The Luynes copy of the first edition of du Halde’s “encyclopedic survey of China” (Lust), and one of the earliest European sources on Chinese ceramics.

Du Halde, who became a Jesuit priest in 1708, was entrusted by his superiors to edit the published and manuscript accounts of Jesuit travellers in China. The present work records the narratives of 27 of these missionaries. The narratives cover every aspect of Chinese society, from the language to the production of silk and porcelain. China was highly fashionable in France at the time. The Abbé Raynal, for example, emphasised China’s lack of hereditary nobility, the ‘benevolent despotism’ of the Emperor, and the supposedly moderate taxes, all issues in contemporary France. This interest in China’s political system was offset by an interest in its literature. Parts of Confucius had been translated into Latin in 1669, and Voltaire himself advocated reading Confucius’ works. The publication of Du Halde’s book marked the point at which “French Sinophilism developed into Sinomania” (Rowbotham). Not only did it provide an insight into this remote and exotic land, but it also included 42 maps of the Chinese provinces by Jean Baptiste Bourguignon d’Anville. These were the most accurate maps of the country to date, based upon a survey carried out by the Chinese state in 1708.

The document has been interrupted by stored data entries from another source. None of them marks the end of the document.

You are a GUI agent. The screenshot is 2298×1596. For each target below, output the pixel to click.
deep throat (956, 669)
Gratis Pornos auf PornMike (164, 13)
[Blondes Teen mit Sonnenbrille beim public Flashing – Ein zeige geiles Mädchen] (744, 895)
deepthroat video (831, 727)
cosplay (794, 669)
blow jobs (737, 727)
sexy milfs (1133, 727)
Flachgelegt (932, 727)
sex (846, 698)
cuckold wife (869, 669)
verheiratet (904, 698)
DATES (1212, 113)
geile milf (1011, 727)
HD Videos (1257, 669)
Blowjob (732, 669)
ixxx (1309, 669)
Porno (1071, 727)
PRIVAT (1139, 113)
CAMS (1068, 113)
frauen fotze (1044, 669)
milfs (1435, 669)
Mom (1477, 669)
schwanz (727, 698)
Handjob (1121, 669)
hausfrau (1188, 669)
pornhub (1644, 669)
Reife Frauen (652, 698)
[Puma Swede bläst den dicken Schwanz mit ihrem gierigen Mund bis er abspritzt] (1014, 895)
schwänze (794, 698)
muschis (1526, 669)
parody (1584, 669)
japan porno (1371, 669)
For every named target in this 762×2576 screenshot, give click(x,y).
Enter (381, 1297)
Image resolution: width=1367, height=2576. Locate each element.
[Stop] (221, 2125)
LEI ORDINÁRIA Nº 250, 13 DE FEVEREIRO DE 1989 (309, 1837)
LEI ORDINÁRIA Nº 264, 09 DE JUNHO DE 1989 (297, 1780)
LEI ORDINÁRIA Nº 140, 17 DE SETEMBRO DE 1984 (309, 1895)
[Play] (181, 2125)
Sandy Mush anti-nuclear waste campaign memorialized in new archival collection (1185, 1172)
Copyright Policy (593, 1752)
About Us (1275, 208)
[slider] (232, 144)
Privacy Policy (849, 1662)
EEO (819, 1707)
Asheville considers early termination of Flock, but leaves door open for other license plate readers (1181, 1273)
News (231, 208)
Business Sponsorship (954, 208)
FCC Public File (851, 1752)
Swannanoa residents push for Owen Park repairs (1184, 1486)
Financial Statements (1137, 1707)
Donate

The most notable of the narratives is the ‘Relation succinte du voyage du capitaine Beering dans la Sibérie’, which is the first published account of Vitus Bering’s 1728 voyage through the eponymous strait, the importance of which he failed to recognize after sighting no land. The accompanying double-page map bound between pp. 452 and 453 is based on Bering’s manuscript map, which was given to the King of Poland and in turn passed to Du Halde to be reproduced here. Bering’s map is “the first printed map of part of present Alaska” (Schwarz and Ehrenberg).

Provenance

Bibliothèque des ducs de Luynes, Château de Dampierre, France.
Charles Louis d’Albert de Luynes (1717-1771), fifth Duc de Luynes. He was a soldier, taking part in campaigns in the Wars of the Polish and Austrian Successions. He participated in the attack of Prague in 1742, and, in 1754, he was created a Colonel General of the Dragoons. From 1757 to 1771, he was the Gouverneur de Paris, an ancient military rank representing the king in the capital. He was also created a Knight of the Order of the Holy Spirit at Versailles in 1759. He was buried at the Chapelle de Saint Jean l’Évangeliste at the Église Saint-Sulpice, Paris.

Bibliography

  1. Augustin de Backer and Carlos Sommervogel, Bibliothèque des écrivains de la Compagnie de Jésus, (Liège: L. Grandmont-Donders, 1869-1876) IV, 35
  2. Brunet II, 870
  3. Cordier Sinica I, 45-48
  4. John Lust, Western Books on China Published up to 1850 (London: Bamboo, 1987), 12
  5. A.H. Rowbotham, "The Impact of Confucianism on Seventeenth Century Europe", The Journal of Asian Studies 4 (1945)
  6. Seymour Schwarz and Ralph E. Ehrenberg, The Mapping of America (London: Wellfleet Press, 1980).